[Gestellte Aufgabe]
Innerhalb welcher Zeitspanne vollendete Schumann laut dem folgenden Textauszug über sein Cellokonzert die Komposition des Werkes?

[Textauszug]

··········

Konzert für Violoncello und Orchester a-Moll op. 129

 

Nicht zu schnell – Langsam, etwas lebhafter – Sehr lebhaft

 

Im Herbst des Jahres 1850 übernahm Robert Schumann im rheinischen Düsseldorf die Stelle des Städtischen Musikdirektors. Die ersten Monate dort sollen recht glücklich verlaufen sein. Es dauerte nicht lange und er begann mit der Komposition eines Cellokonzertes. Innerhalb der knappen Zeit von nur zwei Wochen konnte er das Werk vollenden. Damals trug das Stück noch den Titel Concertstück, vielleicht auf Grund des bescheidenen Umfangs oder der Tatsache, dass alle drei Sätze ohne Pause ineinander verschmelzen. Schumann, der in Jugendjahren mit dem Cello in Berührung gekommen, jedoch keine tiefere Erfahrungen sammeln konnte, war bei der Komposition des Konzerts auf die Hilfe von Fachleuten angewiesen. Er bemühte sich zunächst um den professionellen Rat des ersten Cellisten seines Düsseldorfer Orchesters, Christian Reimers. Komponist und Solist gingen die Partitur durch, waren jedoch nicht zufrieden. Auch eine weitere Probe mit einem anderen Solisten Robert Emil Bockmühl aus Frankfurt brachte nicht den gewünschten Durchbruch. Diese Proben veranlassten Schumann jedoch, das Stück zu überarbeiten, besonders was die Balance zwischen Solocello und Orchester betraf. Diese Änderungen gingen in die 1854 veröffentlichte Partitur ein. Schumann hat sein Konzert nicht mehr hören können. Nach seinem bekannten Selbstmordversuch 1953 wurde er in eine Heilanstalt in Bonn-Endenich verbracht, die er bis zu seinem Tode nicht mehr verlassen konnte.

Das Cellokonzert wurde vier Jahre nach Schumanns Tod In Oldenburg von der Großherzoglichen Hofkapelle unter Leitung von ihrem Konzertmeister Karl Franzen uraufgeführt, Solist war der damals bekannte Cellist Ludwig Ebert, erster Cellist dieser Kapelle. Es dauerte jedoch noch einige Jahrzehnte, bis es sich im Konzertsaal durchsetzen konnte.

 

Formal tritt es uns Hörern in bekannter klassischer Form mit drei Sätzen entgegen, die jedoch miteinander verbunden sind, also ohne Pause ineinander übergehen. Am Anfang stehen drei verhaltene Akkorde, schwermütig klingende, in a-Moll (a – d – a), ganze Noten in den Bläsern, Pizzicati in den Streichern, die dem nun einsetzenden Solocello den Weg eröffnen. Leise, in schwelgerischer Art, wie improvisiert, breitet es seine Einleitungsmusik aus. Schumann verzichtet auf eine metrische Konstruktion etwa in acht, zwölf oder sechzehn Takte, wie man es aus Zeiten von Haydn, Mozart und Beethoven kennt. Kann man da von einem Thema sprechen? Auffallend sind Sprünge aus tiefer in höher gelegene Lagen. Zweimal (T. 30 und 31) schließen sich auch sogenannte „Mannheimer Raketen“ an. Einem knapp gehaltenen Orchester-Tutti folgt ein weiteres Solo für das Cello (zweites Thema?) mit knapper Begleitung des Orchesters. Nach einer längeren Durchführung darf ab T. 176 das Solocello zur Reprise führen, die sich thematisch eng an die Exposition anlehnt. Ein weiteres Tutti (T. 264-279) beschließt den Kopfsatz.

··········

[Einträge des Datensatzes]
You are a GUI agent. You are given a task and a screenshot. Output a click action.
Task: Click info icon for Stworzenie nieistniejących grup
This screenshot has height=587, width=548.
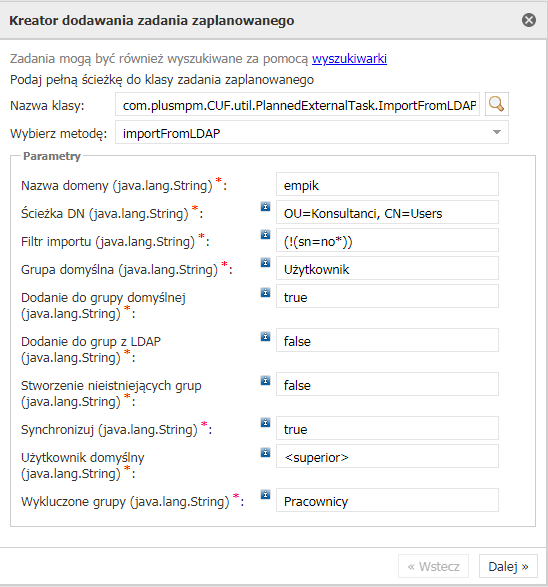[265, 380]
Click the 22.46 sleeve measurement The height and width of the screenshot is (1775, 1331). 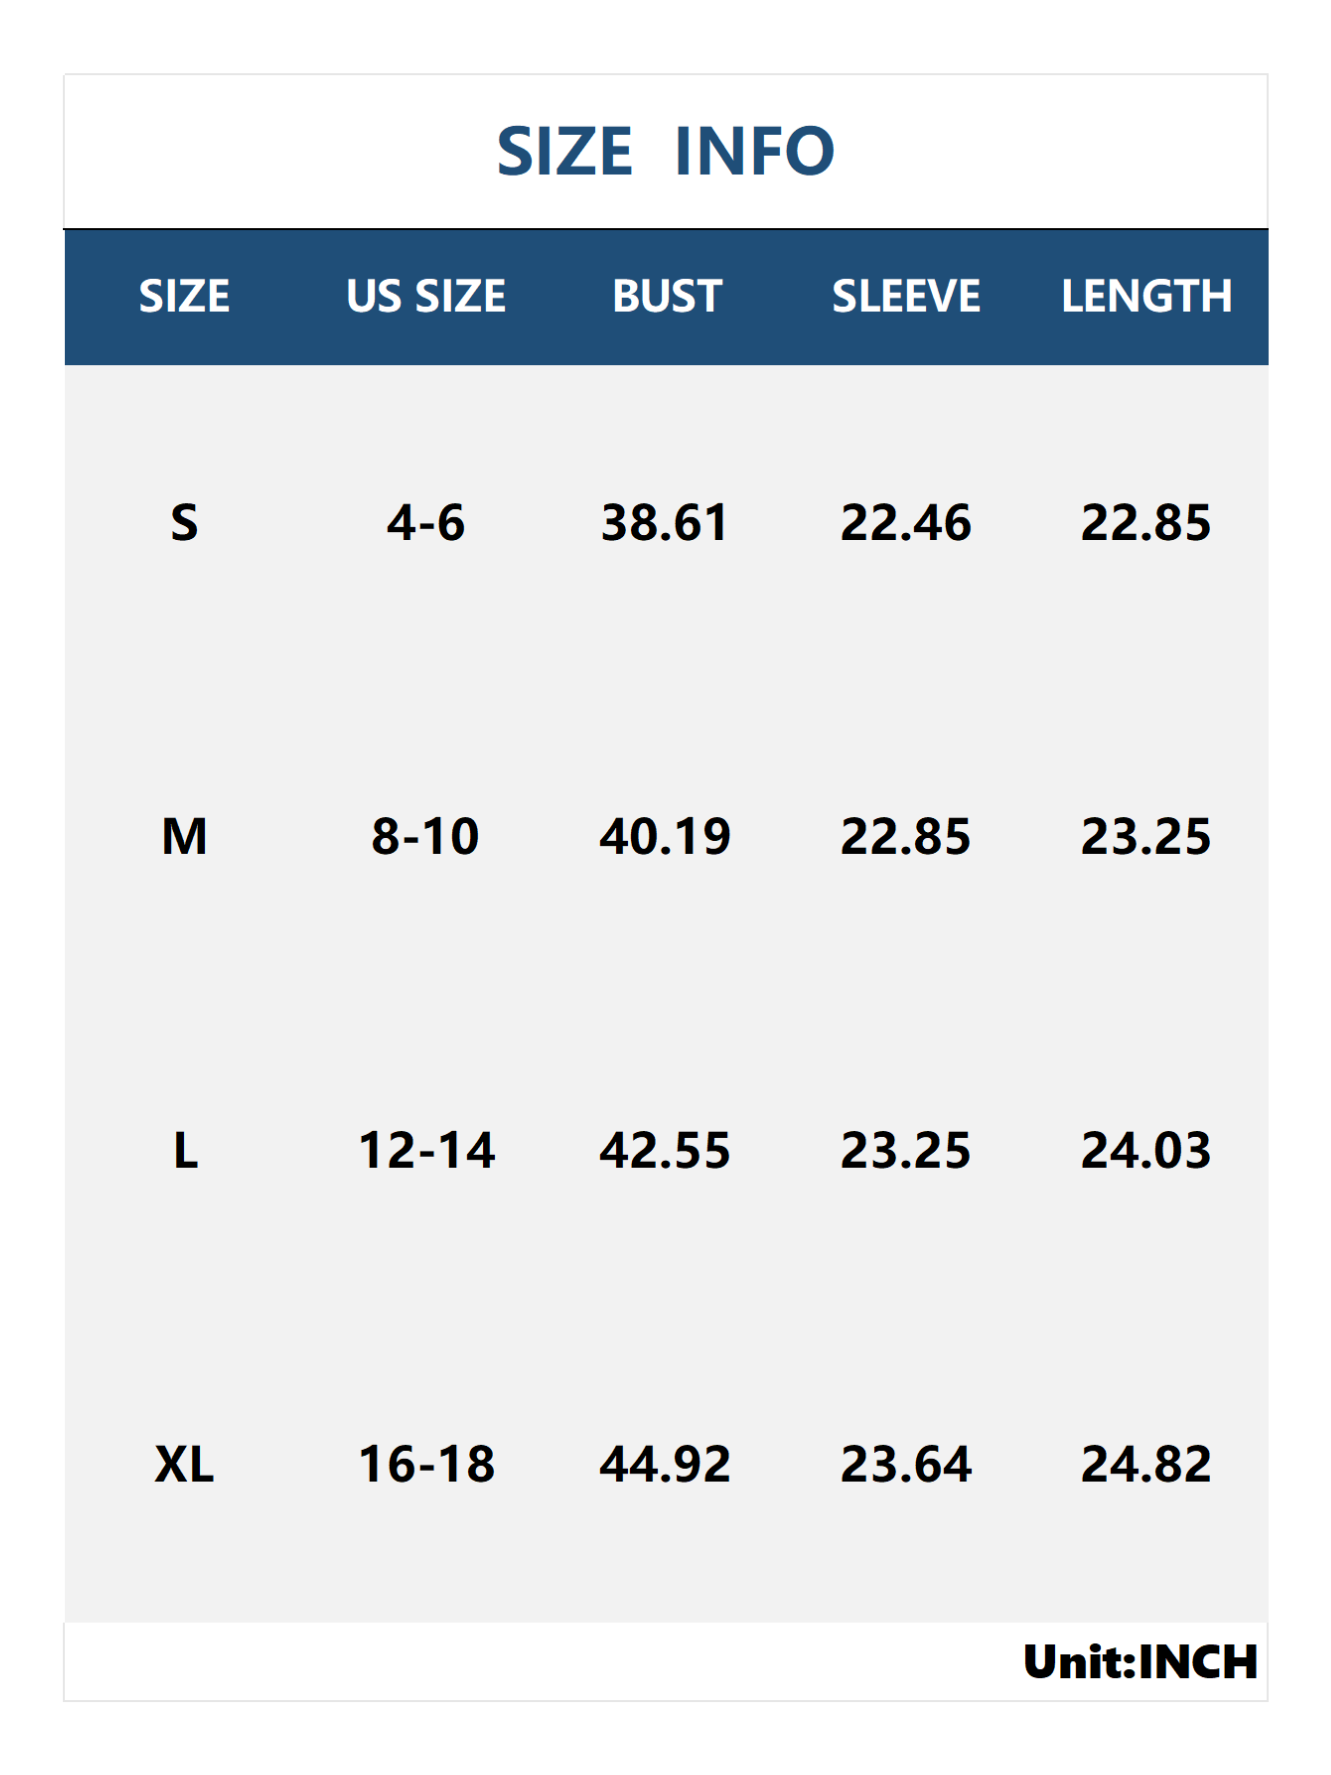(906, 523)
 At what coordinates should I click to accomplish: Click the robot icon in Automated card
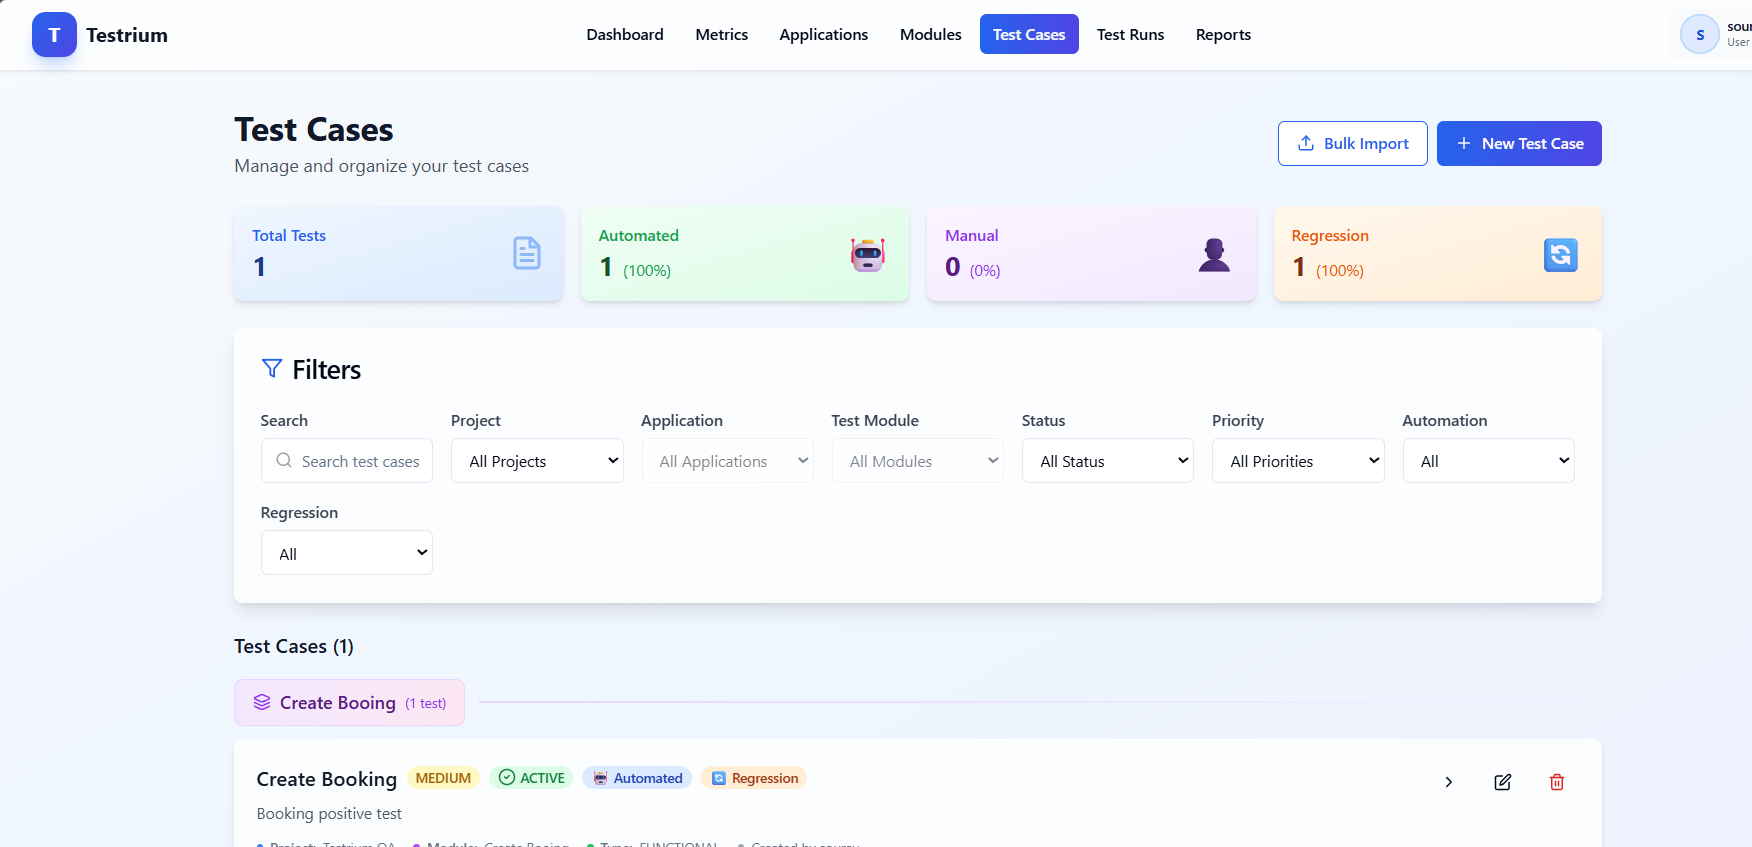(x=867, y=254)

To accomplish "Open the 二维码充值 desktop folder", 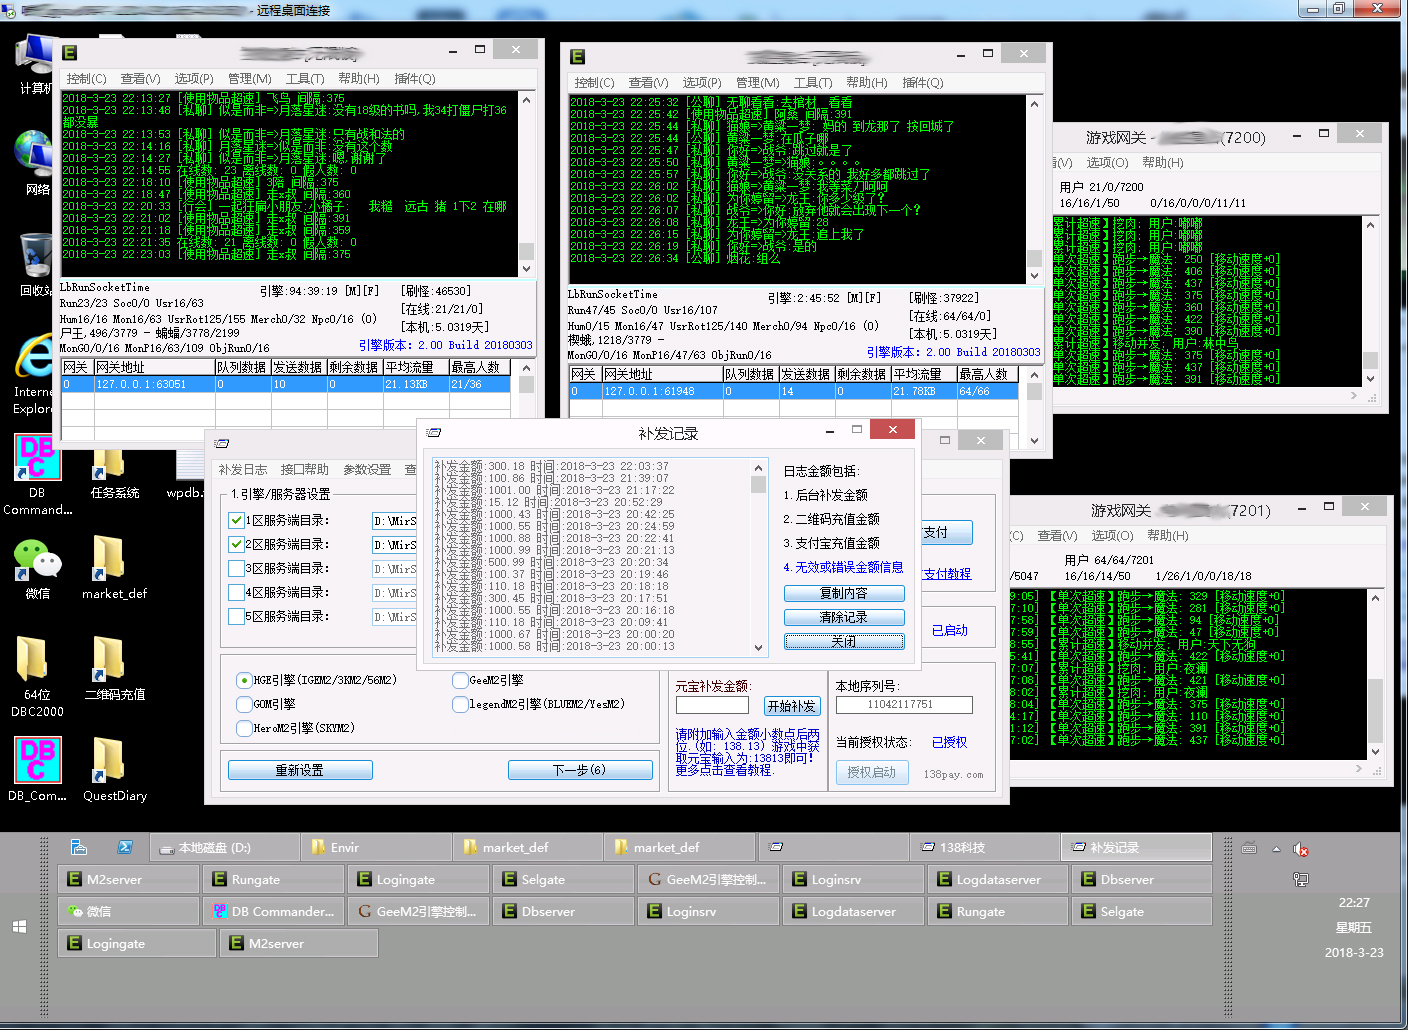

··········

[Ergebnis der Aufgabe]
Innerhalb von nur zwei Wochen.